Publicado 31/08/2025 02:28

Maduro saúda o "compromisso" do povo venezuelano após o alistamento "maciço" de milicianos voluntários

3 de agosto de 2025: 03 DE AGOSTO DE 2025. Dia da bandeira nacional, na cidade de Valencia, estado de Carabobo. Foto: Juan Carlos Hernández
Europa Press/Contacto/Juan Carlos Hernandez

MADRID 31 ago. (EUROPA PRESS) -

O presidente da Venezuela, Nicolás Maduro, aplaudiu no sábado o alistamento "maciço" de voluntários para a Milícia Bolivariana que o chavismo pretende formar com o objetivo de reforçar a segurança, após seu chamado para unir forças contra uma hipotética "agressão militar" dos Estados Unidos.

"Parabenizo o heroico povo venezuelano por sua participação maciça e exemplar no segundo Dia de Alistamento do Plano Nacional de Soberania e Paz 'Simon Bolívar', um ato que reafirma o compromisso com a defesa integral da nação", disse o presidente em uma mensagem compartilhada por meio de seu canal oficial no Telegram.

Na mesma linha, o presidente agradeceu a "bravura" de todas as pessoas que "responderam ao chamado do clarim da pátria" e previu a criação de um "bloco histórico invencível contra qualquer ameaça do imperialismo norte-americano e seus lacaios fascistas", graças à "coesão de (suas) forças populares".

Com relação a esses corpos espontâneos de lutadores, Maduro também elogiou sua "organização, consciência e amor pela Venezuela" e os apresentou como um exemplo de resistência, como a imagem viva de "um povo que não desiste, que se prepara, se une e defende sua soberania com dignidade e coragem".

"Reafirmo que o caminho para a paz e a independência plena é construído com o protagonismo do povo. Continuemos avançando com firmeza e com a força de nossas raízes rebeldes e libertárias, com a clareza de nosso destino.
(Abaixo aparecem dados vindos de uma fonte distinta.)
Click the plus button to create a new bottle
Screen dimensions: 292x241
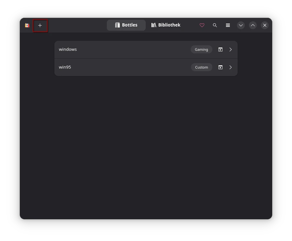40,26
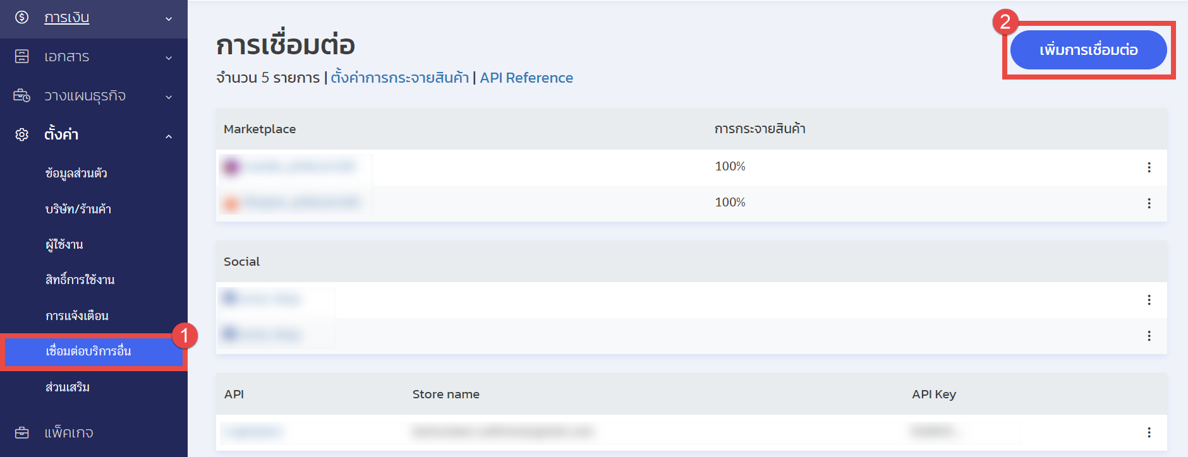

Viva o povo venezuelano, a soberania e a paz", concluiu o presidente.

As palavras de Maduro foram proferidas depois que seu governo lançou a segunda fase do registro voluntário de milicianos para a população civil, à qual ele vem apelando - para esse fim - com mensagens contra a "agressão militar".

O presidente venezuelano anunciou na semana passada um plano para mobilizar 4,5 milhões de milicianos, embora na primeira fase de alistamento tenha se limitado a garantir que a população havia apoiado "maciçamente" a convocação, sem fornecer números específicos de registro.

Da mesma forma, o governo venezuelano, que anunciou o envio de 15.000 soldados para a fronteira com a Colômbia, apelou nos últimos dias para a defesa da soberania para combater o envio de vários navios militares dos EUA para as águas da região, um apelo que resultou em uma resposta "maciça" da população venezuelana, de acordo com suas próprias palavras.